記憶研究
Q:記憶の研究は、いつから行われているのですか?
A:記憶の研究は、遥か昔から行われていました。古代の授業では、すでに私たちが用いているような記憶術が存在していました。記憶術とは、例えば「鳴くよウグイス平安京」という語呂合わせで「794年に平安京に遷都」と効率よく記憶する技術のことです。
初期の記憶研究は、哲学・教育学・言語学などが先導していましたが、思索的で、伝統的な経験法則でした。近代科学の登場と現代的な実験設備によって、記憶の研究は心理学・生物学が先導するようになりました。
科学的な記憶の研究は、第二次世界対戦以降に、発展しました。
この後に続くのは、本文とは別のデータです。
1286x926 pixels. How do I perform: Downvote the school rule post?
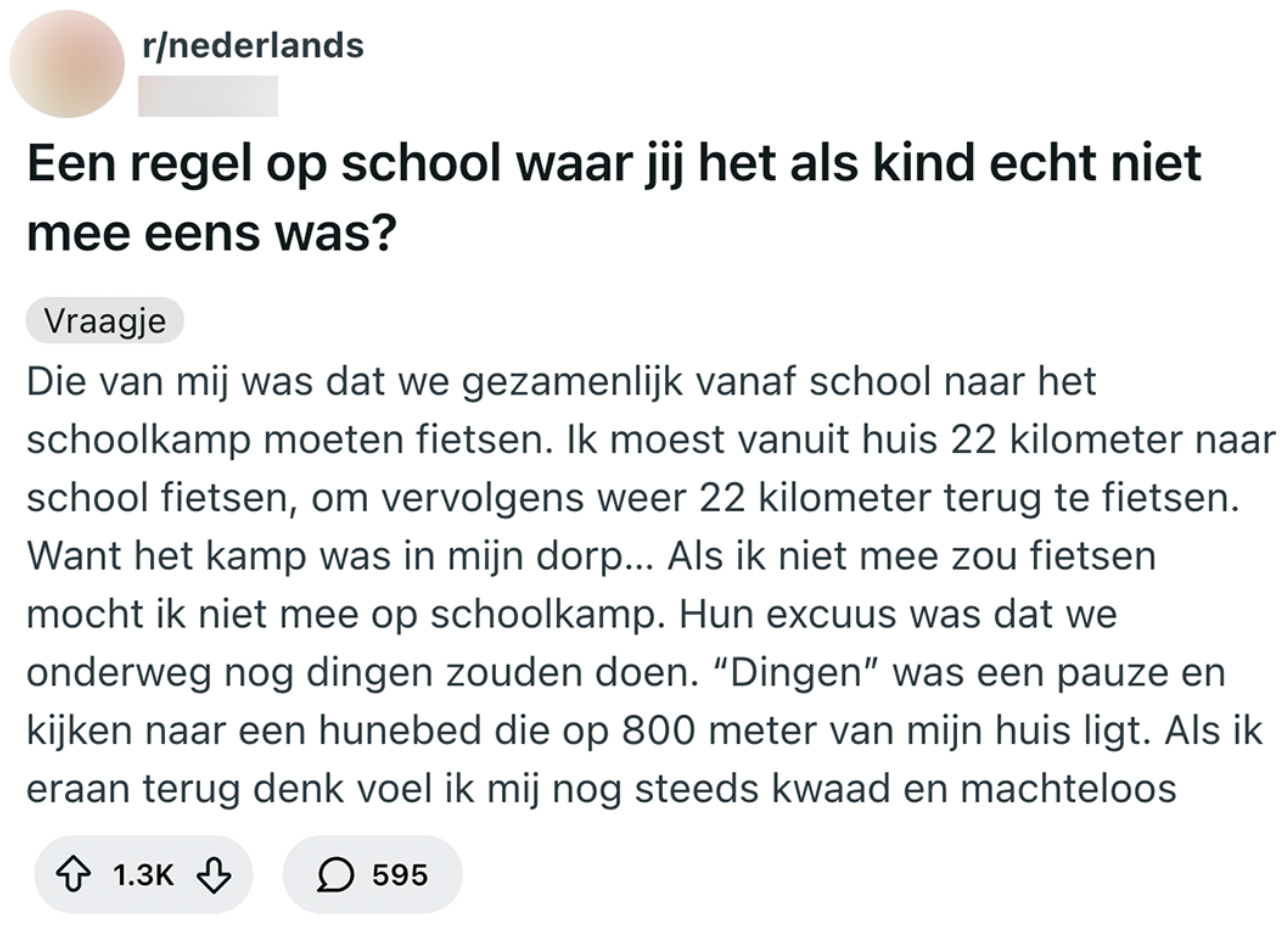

例えば、1967年に京都大学霊長類研究所が、1969年に北米神経科学学会(Society for Neuroscience 略称SfN)が創立されています。
21世紀にはコンピューターの発展により、新しい手法での記憶研究が活発になっています。
Q:記憶の研究で、どのような実験動物が用いられているのですか?
A:記憶の研究のための実験動物として霊長類(Primates)・アメフラシ(Aplysia)・ショウジョウバエ(Drosophila)が有名です。単純な神経を持つ動物は、単純な記憶研究に、複雑な神経を持つ動物は、複雑な記憶研究に用いられる傾向があります。
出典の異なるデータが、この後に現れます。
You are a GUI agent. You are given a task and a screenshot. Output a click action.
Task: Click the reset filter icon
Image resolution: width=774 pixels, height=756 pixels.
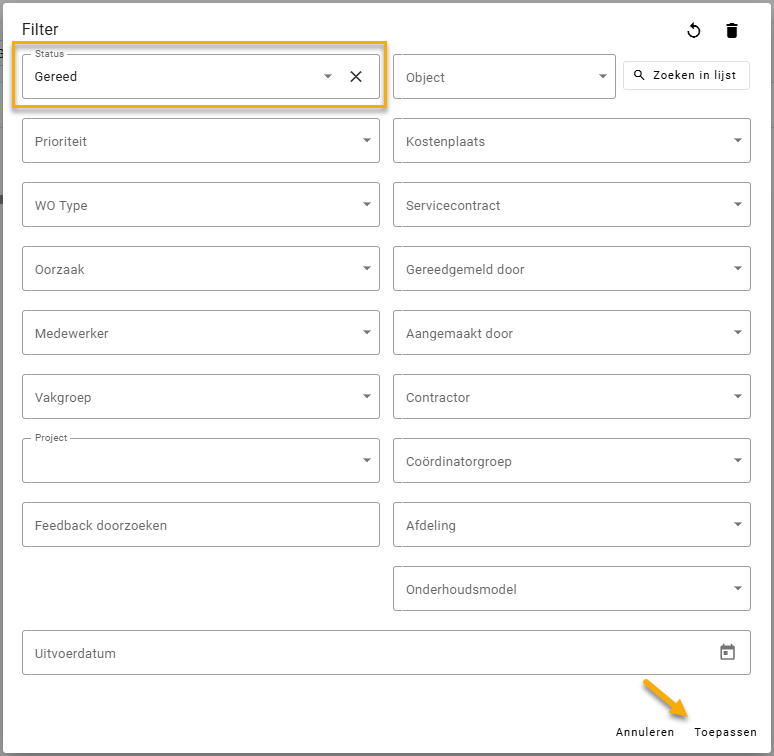(x=694, y=31)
Q:記憶の研究で、ニューロイメージングとは何ですか?
A:ニューロイメージング(neuroimaging)とは脳活動を画像で見えるようにする技術です。電磁力の変化を計測する技術や、血流の変化を計測する技術があります。
Q:記憶の研究で、HMとは誰ですか?
A:HM(エイチエム)とは、事故により脳の一部分が除去された人物で、有名な記憶研究の被験者です。HMの実験参加により、以下の知見が明らかとなり、記憶研究が発展しました。
HMの知見
1 記憶は独立した脳機能である。
2 映像の短期記憶には、内側側頭葉は必要がない。
3 内側側頭葉を除去されても、HMの子供時代の記憶は保全されていた。
4 記憶の最終的な保存場所は、内側側頭葉ではない。